ベッドにうつ伏せになって身を横たえ、明日叶が情事の余韻に浸っていると、慧がマグカップを持って寝室に戻って来た。
「ミネラル・ウォーターだ。飲むか?」
「うん……」
 掠れた声で明日叶は呟いた。食事もしないで求め合ってしまったので空腹だったが、それ以上に喉が渇いていた。まだ重い身体を起こすと、慧が枕をクッション代わりに背中に当ててくれた。
「有難う」
「ああ」
 慧は隣に腰を下ろし、マグカップを差し出した。明日叶は両手でそれを受け取った。
「丁度良かった……何か飲みたかったから」
「あれだけ啼けば当たり前だ」
「慧っ……!」
 ポンッと明日叶は沸騰した。もう……
「本当のことだろう?」
 慧の瞳が小さく笑った。その視線から逃れる様に明日叶は急いでマグカップに口をつけた。
「ん……」
 火照った身体に水の冷たさがとても気持ち良かった。思わず、ほうっと甘い息が零れる。慧がそっと肩を抱き寄せたので、明日叶は素直に寄り掛かった。身も心も慧の愛で満たされ、胸がとても凪いでいた。慧が取ってくれた休暇も最初は捻くれた捉え方しか出来なかったが、今は感謝していた。こうして暫く二人静かに過ごすのも良いかもしれない……

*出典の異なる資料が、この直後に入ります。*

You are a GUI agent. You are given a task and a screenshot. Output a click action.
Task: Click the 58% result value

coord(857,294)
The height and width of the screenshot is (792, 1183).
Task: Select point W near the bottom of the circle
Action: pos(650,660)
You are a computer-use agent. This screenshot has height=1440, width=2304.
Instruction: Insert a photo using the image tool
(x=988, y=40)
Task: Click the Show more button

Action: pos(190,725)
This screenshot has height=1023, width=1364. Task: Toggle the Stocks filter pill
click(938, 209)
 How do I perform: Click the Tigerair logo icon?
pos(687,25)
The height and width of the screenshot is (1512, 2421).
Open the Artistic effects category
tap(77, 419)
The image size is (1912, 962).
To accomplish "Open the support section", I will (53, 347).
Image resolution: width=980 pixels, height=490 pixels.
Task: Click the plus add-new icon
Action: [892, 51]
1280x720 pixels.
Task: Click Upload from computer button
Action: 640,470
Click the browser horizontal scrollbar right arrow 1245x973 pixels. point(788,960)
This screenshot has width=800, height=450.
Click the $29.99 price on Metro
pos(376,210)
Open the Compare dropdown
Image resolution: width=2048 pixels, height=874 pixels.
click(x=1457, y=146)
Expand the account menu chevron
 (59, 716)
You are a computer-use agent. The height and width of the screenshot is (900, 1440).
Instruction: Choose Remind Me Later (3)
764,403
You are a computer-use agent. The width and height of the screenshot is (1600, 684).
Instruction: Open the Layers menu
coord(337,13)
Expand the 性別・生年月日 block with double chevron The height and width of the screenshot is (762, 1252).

「何か……任務がないと、時間が一杯ある気がするな、慧」
「ああ、そうだな」
「俺達、いつも出席率はぎりぎりだから、これで漸くきちんと講義を受けられるな」
「ああ」
「……?」
 慧の声に微かな違和感を覚えて、明日叶は不思議そうに恋人を見上げた。すると、慧が躊躇いがちに言った。
「明日叶、俺は鈴菱和希のことを少し調べてみた」
「えっ!? どうして……」
「ずっと気にしてるだろう、あいつに言われたことを」
「……うん」
 明日叶は小さく頷いた。
 あれから自分なりに真実の瞳(トゥルー・アイズ)のことをずっと考えていた。視えるのは物の概要や素材、製作者などの情報……真実の瞳(トゥルー・アイズ)は偽りは決して映さない。でも、その先がわからなかった。慧が淡々と話し始める。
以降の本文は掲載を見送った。